Your goal:
All records shown below should be given again, character for character.

Stored records:
/---

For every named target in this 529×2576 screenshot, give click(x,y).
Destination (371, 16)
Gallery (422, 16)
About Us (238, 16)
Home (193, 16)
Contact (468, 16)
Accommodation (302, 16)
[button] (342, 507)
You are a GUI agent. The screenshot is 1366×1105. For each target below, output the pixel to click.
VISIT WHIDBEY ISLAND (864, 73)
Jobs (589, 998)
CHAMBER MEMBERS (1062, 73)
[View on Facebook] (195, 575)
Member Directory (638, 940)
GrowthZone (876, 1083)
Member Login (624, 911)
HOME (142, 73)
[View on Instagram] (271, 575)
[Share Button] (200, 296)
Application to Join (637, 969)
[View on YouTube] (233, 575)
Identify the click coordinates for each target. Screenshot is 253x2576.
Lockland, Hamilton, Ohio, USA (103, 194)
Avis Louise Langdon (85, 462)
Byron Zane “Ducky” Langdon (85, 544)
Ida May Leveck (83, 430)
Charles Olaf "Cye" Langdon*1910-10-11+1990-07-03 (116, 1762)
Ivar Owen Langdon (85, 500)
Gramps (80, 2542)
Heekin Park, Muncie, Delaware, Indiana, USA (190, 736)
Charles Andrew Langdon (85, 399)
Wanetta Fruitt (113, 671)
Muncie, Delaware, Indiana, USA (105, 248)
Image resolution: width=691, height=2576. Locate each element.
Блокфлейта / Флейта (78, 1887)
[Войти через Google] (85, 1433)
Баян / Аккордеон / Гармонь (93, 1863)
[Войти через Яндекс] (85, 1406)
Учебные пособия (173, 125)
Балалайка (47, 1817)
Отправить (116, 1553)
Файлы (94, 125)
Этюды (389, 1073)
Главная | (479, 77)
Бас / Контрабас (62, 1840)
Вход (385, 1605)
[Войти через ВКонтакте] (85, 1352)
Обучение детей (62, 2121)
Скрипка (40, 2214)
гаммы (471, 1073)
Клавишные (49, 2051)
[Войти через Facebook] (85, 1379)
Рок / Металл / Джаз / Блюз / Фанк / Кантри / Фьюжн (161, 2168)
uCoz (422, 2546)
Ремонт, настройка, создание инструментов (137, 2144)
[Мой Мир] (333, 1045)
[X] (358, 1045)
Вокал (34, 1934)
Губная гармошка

\---

Answer box:
For every named target in this 529×2576 screenshot, give click(x,y).
Destination (371, 16)
Gallery (422, 16)
About Us (238, 16)
Home (193, 16)
Contact (468, 16)
Accommodation (302, 16)
[button] (342, 507)
You are a GUI agent. The screenshot is 1366×1105. For each target below, output the pixel to click.
VISIT WHIDBEY ISLAND (864, 73)
Jobs (589, 998)
CHAMBER MEMBERS (1062, 73)
[View on Facebook] (195, 575)
Member Directory (638, 940)
GrowthZone (876, 1083)
Member Login (624, 911)
HOME (142, 73)
[View on Instagram] (271, 575)
[Share Button] (200, 296)
Application to Join (637, 969)
[View on YouTube] (233, 575)
Identify the click coordinates for each target. Screenshot is 253x2576.
Lockland, Hamilton, Ohio, USA (103, 194)
Avis Louise Langdon (85, 462)
Byron Zane “Ducky” Langdon (85, 544)
Ida May Leveck (83, 430)
Charles Olaf "Cye" Langdon*1910-10-11+1990-07-03 (116, 1762)
Ivar Owen Langdon (85, 500)
Gramps (80, 2542)
Heekin Park, Muncie, Delaware, Indiana, USA (190, 736)
Charles Andrew Langdon (85, 399)
Wanetta Fruitt (113, 671)
Muncie, Delaware, Indiana, USA (105, 248)
Image resolution: width=691, height=2576. Locate each element.
Блокфлейта / Флейта (78, 1887)
[Войти через Google] (85, 1433)
Баян / Аккордеон / Гармонь (93, 1863)
[Войти через Яндекс] (85, 1406)
Учебные пособия (173, 125)
Балалайка (47, 1817)
Отправить (116, 1553)
Файлы (94, 125)
Этюды (389, 1073)
Главная | (479, 77)
Бас / Контрабас (62, 1840)
Вход (385, 1605)
[Войти через ВКонтакте] (85, 1352)
Обучение детей (62, 2121)
Скрипка (40, 2214)
гаммы (471, 1073)
Клавишные (49, 2051)
[Войти через Facebook] (85, 1379)
Рок / Металл / Джаз / Блюз / Фанк / Кантри / Фьюжн (161, 2168)
uCoz (422, 2546)
Ремонт, настройка, создание инструментов (137, 2144)
[Мой Мир] (333, 1045)
[X] (358, 1045)
Вокал (34, 1934)
Губная гармошка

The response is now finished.